For dictionary encoding, a limited number of unique values are stored in a
lookup array, and then each encoded value is stored as the position of the
value (or its closest approximation) in the lookup array.  If there are fewer
than 256 unique values, this can allow the storage of those values to any level
of precision (even float64 if needed) while using only a single byte per array
element, plus a small fixed amount of overhead for the dictionary itself.  The
overhead memory doesn't scale with the dimensions of the array, so this works
particularly well for models with thousands of zones.

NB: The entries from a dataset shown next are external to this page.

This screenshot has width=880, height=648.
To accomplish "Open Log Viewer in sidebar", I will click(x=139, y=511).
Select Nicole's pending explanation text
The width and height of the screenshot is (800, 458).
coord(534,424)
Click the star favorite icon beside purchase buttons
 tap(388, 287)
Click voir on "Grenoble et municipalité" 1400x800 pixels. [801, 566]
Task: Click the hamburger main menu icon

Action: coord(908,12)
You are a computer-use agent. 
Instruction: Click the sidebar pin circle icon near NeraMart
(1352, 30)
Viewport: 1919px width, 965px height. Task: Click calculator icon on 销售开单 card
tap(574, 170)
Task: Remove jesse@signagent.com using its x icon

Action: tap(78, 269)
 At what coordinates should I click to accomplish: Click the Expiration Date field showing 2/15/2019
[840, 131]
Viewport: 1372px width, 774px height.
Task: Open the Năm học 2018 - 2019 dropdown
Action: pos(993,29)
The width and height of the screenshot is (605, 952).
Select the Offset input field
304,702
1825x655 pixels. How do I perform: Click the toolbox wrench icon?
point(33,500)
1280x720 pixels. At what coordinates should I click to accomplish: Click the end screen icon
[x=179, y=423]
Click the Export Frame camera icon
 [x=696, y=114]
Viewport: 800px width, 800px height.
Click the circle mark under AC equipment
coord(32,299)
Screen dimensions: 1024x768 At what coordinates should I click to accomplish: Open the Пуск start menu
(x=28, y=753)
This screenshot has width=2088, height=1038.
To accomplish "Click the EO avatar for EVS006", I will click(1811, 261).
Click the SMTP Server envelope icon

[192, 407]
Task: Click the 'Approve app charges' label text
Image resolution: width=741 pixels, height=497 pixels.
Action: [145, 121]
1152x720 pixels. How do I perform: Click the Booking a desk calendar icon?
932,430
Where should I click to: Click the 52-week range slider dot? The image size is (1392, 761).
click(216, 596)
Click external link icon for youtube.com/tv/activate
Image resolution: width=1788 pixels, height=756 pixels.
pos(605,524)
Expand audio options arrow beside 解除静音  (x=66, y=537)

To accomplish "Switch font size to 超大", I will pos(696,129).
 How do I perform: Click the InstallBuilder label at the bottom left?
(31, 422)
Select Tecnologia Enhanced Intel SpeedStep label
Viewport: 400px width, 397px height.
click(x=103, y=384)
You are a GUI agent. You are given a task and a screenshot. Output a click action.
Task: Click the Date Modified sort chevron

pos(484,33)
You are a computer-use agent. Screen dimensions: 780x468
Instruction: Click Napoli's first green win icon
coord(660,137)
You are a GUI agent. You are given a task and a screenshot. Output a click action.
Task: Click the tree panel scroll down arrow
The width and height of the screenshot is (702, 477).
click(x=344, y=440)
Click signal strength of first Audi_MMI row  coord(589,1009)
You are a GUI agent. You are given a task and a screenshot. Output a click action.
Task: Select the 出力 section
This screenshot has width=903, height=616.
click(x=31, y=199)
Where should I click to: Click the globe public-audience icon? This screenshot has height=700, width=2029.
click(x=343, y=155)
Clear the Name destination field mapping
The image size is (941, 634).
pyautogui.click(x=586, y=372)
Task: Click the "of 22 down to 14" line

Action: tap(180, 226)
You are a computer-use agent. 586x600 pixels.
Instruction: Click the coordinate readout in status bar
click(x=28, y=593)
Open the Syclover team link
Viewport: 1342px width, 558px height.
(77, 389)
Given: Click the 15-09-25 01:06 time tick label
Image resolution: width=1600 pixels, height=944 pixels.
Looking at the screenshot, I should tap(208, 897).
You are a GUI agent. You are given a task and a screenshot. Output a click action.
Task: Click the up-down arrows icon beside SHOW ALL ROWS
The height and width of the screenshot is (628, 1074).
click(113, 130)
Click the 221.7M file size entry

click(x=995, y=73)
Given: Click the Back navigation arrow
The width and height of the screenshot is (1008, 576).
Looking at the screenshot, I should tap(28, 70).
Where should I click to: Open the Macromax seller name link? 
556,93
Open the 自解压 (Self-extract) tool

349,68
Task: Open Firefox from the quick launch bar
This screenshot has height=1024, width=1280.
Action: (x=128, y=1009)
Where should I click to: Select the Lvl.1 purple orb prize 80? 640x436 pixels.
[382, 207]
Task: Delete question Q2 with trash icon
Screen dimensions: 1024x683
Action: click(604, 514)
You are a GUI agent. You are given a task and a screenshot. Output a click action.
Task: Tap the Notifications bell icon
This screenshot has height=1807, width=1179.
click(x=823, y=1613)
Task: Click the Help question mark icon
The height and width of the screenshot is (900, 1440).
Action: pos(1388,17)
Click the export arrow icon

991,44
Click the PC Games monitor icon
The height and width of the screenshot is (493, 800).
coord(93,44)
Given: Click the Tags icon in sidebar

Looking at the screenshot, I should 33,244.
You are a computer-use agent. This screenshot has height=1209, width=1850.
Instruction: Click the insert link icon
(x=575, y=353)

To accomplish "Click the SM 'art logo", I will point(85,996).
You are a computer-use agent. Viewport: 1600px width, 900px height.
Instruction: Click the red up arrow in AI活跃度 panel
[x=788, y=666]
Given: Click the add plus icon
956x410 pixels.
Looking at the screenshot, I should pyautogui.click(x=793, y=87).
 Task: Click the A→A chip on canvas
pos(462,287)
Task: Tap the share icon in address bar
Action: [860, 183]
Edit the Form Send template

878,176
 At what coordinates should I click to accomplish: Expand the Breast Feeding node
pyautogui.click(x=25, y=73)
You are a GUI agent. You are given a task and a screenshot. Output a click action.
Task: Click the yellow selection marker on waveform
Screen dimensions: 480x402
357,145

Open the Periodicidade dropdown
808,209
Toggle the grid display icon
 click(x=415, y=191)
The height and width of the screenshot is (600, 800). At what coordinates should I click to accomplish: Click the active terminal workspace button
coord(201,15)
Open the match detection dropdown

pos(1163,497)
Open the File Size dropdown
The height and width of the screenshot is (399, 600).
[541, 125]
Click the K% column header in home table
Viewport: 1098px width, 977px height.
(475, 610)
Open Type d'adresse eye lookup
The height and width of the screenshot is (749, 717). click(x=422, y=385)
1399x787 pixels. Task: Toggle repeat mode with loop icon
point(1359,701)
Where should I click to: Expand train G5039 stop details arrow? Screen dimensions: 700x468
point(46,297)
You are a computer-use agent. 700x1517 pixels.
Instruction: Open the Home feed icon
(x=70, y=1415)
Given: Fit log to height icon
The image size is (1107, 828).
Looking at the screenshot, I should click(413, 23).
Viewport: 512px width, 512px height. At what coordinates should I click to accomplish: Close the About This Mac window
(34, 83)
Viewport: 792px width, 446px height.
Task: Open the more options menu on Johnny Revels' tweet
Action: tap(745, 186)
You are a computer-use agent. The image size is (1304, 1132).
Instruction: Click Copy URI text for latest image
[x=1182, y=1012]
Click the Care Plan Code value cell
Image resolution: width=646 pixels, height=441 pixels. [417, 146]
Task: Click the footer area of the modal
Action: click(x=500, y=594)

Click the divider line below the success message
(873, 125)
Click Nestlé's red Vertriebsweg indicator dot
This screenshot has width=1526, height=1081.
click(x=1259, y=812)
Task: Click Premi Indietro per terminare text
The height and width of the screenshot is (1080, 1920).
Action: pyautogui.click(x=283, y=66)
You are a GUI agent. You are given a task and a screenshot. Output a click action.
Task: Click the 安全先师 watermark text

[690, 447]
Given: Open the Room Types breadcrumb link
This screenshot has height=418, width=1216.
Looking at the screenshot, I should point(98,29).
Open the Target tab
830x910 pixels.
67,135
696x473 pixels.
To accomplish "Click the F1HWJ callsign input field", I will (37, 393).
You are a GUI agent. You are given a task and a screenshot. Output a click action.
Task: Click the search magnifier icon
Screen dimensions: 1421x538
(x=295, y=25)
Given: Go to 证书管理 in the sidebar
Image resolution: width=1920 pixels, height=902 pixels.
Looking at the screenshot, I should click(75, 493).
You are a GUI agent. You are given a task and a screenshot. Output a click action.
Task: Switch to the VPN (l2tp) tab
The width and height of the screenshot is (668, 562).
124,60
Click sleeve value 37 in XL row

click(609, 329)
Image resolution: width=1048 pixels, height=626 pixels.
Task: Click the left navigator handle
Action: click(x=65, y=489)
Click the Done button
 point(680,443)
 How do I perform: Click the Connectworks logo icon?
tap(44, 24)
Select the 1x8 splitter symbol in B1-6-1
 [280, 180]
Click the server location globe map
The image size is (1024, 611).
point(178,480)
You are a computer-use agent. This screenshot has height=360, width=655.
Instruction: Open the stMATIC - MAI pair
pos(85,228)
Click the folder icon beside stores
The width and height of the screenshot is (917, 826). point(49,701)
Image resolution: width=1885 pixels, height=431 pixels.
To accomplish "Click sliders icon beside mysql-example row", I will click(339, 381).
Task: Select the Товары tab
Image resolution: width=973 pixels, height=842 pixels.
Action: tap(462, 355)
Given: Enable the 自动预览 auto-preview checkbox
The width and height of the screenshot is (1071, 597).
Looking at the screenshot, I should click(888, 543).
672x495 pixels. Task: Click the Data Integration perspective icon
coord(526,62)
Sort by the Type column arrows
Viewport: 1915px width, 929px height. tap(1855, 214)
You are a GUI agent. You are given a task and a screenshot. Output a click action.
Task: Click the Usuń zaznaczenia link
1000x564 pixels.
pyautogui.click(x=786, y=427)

Dictionary encoding can be applied to a single variable in a similar fashion as
fixed point encoding, giving the dictionary bit width in the `by_dict` setting,
or as an additional setting value.

```yaml
taz_skims:
    omx: skims.omx
    zarr: skims.zarr
    zarr-digital-encoding:
        - name: TRANSIT_FARE
          by_dict: 8
        - name: TRANSIT_XFERS
          by_dict: true
          bitwidth: 8
```

The most dramatic memory savings can be found when the categorical correlation
(also known as [Cramér's V](https://en.wikipedia.org/wiki/Cram%C3%A9r%27s_V))
between multiple variables is high.  In this case, we can encode more than one
matrix table using the same dictionary lookup indexes.  There may be some
duplication in the lookup table, (e.g. if FARE and XFER are joint encoded,
and if a FARE of 2.25 can be matched with either 0 or 1 XFER, the 2.25 would
appear twice in the lookup array for FARE, once for each value of XFER.)

Since it is the lookup *indexes* that scale with the number of zones and consume most
of the memory for large zone systems, putting multiple variables together into one
set of indexes can save a ton of memory, so long as the overhead of the lookup array
does not combinatorially explode (hence the need for categorical correlation).

Practical testing for large zone systems suggest this method of encoding can
reduce the footprint of some low variance data tables (especially transit data)
by 95% or more.

Applying joint dictionary encoding requires more than one variable name, so only
the `regex` form works here. Use wildcards to match on name patterns, or select a
few specific names by joining them with the pipe operator (|).

```yaml
taz_skims:
    omx: skims.omx
    zarr: skims.zarr
    zarr-digital-encoding:
        - regex: .*_FARE|.*_WAIT|.*_XFERS
          joint_dict: true
        - regex: FERRYTIME|FERRYFARE|FERRYWAIT
          joint_dict: true
```

For more details on all the settings available for digital encoding, see
[DigitalEncoding](activitysim.core.configuration.network.DigitalEncoding).